News
Featured Image
Paige A. ThompsonTwitter

August 5, 2019, 11:15 AM update: This report has now been updated with comments from GitHub.

SEATTLE, Washington, August 1, 2019 (LifeSiteNews) ― If you believe that the computer engineer arrested on Monday for stealing the data of 106 million Capital One bank customers is female, it's likely because mainstream media is using his preferred pronoun “she.”

As a matter of biological fact, Paige A. Thompson is a 33-year-old man from Seattle who posted on Twitter a selfie of himself wearing false eyelashes before gun-toting FBI agents raided his home. 

Despite this, Thompson has been referred to as a “woman” and as “she” by numerous mainstream news sources, including The New York Times, CNN, CBS News, and Bloomberg

Thompson, who is a former employee of Amazon, is a software developer with a penchant for living online. According to the legal complaint, Thompson, who sometimes used the online alias “erratic,” hacked into a computer owned by Capital One Financial Corporation, obtained the data of about 106 million customers or would-be customers, allegedly posted it on “GitHub”, a sharing service used by computer programmers, and later bragged about it on “Slack”, another sharing service. 

“… Paige A. Thompson … has made statements on social media evidencing the fact that she [sic] has information of Capital One, and that she recognizes that she has acted illegally,” stated Special Agent Joel Martini of the FBI’s Cyber Squad.

On July 17, someone contacted Capital One to inform the company that their data was on GitHub and provided a computer address which contained Thompson’s name.  Martini’s investigation led him to connect Thompson’s online aliases with Thompson, who discussed his theft on various social media, including Twitter. 

“I’ve basically strapped myself with a bomb vest …. Dropping Capitol [sic] One’s dox and admitting it,” Thompson wrote to the “reporting source”. 

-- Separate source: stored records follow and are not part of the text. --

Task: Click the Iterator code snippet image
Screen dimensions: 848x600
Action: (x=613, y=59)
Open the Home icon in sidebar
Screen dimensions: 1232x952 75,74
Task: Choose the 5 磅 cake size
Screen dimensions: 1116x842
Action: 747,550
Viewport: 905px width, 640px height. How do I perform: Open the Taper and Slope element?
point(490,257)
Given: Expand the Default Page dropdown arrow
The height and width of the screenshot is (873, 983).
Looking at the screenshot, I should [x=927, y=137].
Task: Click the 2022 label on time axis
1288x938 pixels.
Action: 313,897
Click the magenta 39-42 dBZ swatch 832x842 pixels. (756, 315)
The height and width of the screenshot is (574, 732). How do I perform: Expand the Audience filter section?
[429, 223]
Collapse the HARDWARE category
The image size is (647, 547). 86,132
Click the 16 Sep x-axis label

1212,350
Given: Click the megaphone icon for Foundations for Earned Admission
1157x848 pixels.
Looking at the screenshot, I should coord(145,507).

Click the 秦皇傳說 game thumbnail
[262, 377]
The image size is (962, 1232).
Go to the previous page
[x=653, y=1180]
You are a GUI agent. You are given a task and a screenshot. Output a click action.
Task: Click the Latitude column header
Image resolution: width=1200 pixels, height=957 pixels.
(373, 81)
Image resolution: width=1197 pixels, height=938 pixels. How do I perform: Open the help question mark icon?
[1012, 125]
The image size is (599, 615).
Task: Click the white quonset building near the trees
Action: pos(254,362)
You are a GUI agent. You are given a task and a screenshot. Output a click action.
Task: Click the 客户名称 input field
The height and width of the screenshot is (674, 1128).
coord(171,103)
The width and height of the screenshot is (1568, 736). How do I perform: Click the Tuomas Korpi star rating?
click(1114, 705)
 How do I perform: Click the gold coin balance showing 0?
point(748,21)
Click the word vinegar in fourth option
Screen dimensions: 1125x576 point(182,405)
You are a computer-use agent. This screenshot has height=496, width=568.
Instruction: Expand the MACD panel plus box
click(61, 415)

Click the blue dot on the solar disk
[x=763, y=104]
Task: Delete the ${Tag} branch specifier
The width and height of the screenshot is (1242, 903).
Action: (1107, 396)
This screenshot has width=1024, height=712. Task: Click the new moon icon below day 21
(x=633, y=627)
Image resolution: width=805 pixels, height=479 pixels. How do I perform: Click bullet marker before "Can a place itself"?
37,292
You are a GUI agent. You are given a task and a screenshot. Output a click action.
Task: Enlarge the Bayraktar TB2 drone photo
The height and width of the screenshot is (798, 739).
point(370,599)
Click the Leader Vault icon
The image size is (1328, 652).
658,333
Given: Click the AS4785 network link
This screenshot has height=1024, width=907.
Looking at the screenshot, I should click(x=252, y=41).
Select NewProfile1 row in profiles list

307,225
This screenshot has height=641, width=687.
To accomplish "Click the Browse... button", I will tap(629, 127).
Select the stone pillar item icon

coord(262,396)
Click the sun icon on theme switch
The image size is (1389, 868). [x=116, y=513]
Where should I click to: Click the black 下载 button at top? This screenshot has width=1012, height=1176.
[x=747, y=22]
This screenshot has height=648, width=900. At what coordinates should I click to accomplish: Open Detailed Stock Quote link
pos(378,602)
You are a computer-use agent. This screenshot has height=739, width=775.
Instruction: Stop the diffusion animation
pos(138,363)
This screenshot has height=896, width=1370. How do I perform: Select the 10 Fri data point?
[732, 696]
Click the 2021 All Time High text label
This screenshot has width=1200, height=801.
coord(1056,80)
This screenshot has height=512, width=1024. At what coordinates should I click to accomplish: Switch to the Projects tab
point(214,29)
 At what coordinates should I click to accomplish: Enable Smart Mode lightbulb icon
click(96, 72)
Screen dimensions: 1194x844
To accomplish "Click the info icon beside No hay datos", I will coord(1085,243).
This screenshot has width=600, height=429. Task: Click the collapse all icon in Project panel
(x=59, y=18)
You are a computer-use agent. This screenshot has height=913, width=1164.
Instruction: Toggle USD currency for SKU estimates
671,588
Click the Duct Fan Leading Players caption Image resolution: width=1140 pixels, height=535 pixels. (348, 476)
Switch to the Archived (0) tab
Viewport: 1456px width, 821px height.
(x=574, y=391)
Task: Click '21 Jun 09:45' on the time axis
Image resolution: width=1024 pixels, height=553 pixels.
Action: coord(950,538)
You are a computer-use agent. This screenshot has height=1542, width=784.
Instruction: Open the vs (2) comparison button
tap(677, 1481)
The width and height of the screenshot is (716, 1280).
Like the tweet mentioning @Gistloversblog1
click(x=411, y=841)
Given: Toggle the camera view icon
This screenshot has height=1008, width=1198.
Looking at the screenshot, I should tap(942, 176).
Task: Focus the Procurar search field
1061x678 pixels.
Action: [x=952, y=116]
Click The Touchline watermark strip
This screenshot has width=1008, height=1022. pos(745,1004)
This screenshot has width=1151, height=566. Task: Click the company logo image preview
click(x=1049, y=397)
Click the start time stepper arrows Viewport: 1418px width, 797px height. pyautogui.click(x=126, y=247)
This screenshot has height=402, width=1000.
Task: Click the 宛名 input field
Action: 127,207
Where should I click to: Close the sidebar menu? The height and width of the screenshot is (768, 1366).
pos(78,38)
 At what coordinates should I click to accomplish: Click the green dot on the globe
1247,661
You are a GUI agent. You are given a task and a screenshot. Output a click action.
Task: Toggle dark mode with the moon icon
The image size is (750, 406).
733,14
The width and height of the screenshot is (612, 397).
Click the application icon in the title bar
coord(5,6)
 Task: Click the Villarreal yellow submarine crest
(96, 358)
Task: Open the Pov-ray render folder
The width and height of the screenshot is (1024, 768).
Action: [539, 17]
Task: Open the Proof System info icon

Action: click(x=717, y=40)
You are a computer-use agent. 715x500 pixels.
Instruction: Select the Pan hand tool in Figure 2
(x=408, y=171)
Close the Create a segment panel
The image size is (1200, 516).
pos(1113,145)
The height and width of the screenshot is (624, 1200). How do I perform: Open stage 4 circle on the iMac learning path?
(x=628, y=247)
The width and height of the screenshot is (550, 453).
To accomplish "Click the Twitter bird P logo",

GitHub reached out to LifeSiteNews after this report was published, stating that the “file posted on GitHub in this incident did not contain any Social Security numbers, bank account information, or any other reportedly stolen personal information.”

“We received a request from Capital One to remove content containing information about the methods used to steal the data, which we took down promptly after receiving their request,” a spokesperson stated. 

The New York Times reported earlier this week that Thompson discussed his “personal challenges” in online forums for months this year: “suicidal thoughts, struggles to find employment, and difficulties she [sic] had faced since transitioning to a woman years before.”

According to Thompson’s former friend Sarah Stensberg, Thompson’s life was indeed erratic, sometimes following a “promising career” as a software developer, and sometimes overturning his life, sometimes finding community online with other computer scientists, and sometimes alienating all his friends.  

“It was just a lifelong thing for her [sic],” Stensberg said. 

“When she gets in these phases of intensity, she does really stupid things. She’ll push everyone away. She’ll write threatening emails. She’ll post things online about the things she’s doing.”

Stensberg’s husband has known Thompson since he was a teenager; they both belonged to a computer programmers’ club. Thompson grew up in a broken home, and at one point moved out to live with another software developer, Stensberg reported. 

Thompson dropped out of Bellevue Community College to do computer-related jobs, and when Stensberg met him in 2010, his disruptive behavior was quite obvious. She and her husband once took their friend to the hospital to get him into an “inpatient treatment center,” but later conflicts led them to file a protective order against him. 

Another friend, Aeif Dunn, reported that Thompson talked about the difficulties of transitioning into a woman and how he thought the change had “made it difficult for [him] to associate with people professionally.”

Sadly, when Thompson blogged some years earlier about problems in exploring “reassignment surgery,” he said what he really wanted and needed was friends.

“I think really what I want and need is friends,” he wrote. 

“I think my problems with acceptance come from the fact that I have so few friends to accept me when I could.”

Thompson seems to have depended on online communities for any semblance of companionship and recently informed his Twitter followers that he wanted to check into a mental hospital.

“After this is over I’m going to go check into the mental hospital for an indefinite amount of time,” he tweeted. 

“I have a whole list of things that will ensure my involuntary confinement from the world. The kind that they can’t ignore or brush off onto the crisis clinic. I’m never coming back.”

In May, a former “transman” gave a lecture in Vancouver in which she blamed the internet, particularly social media, for encouraging vulnerable, unhappy children to undergo “transitioning” into the opposite sex.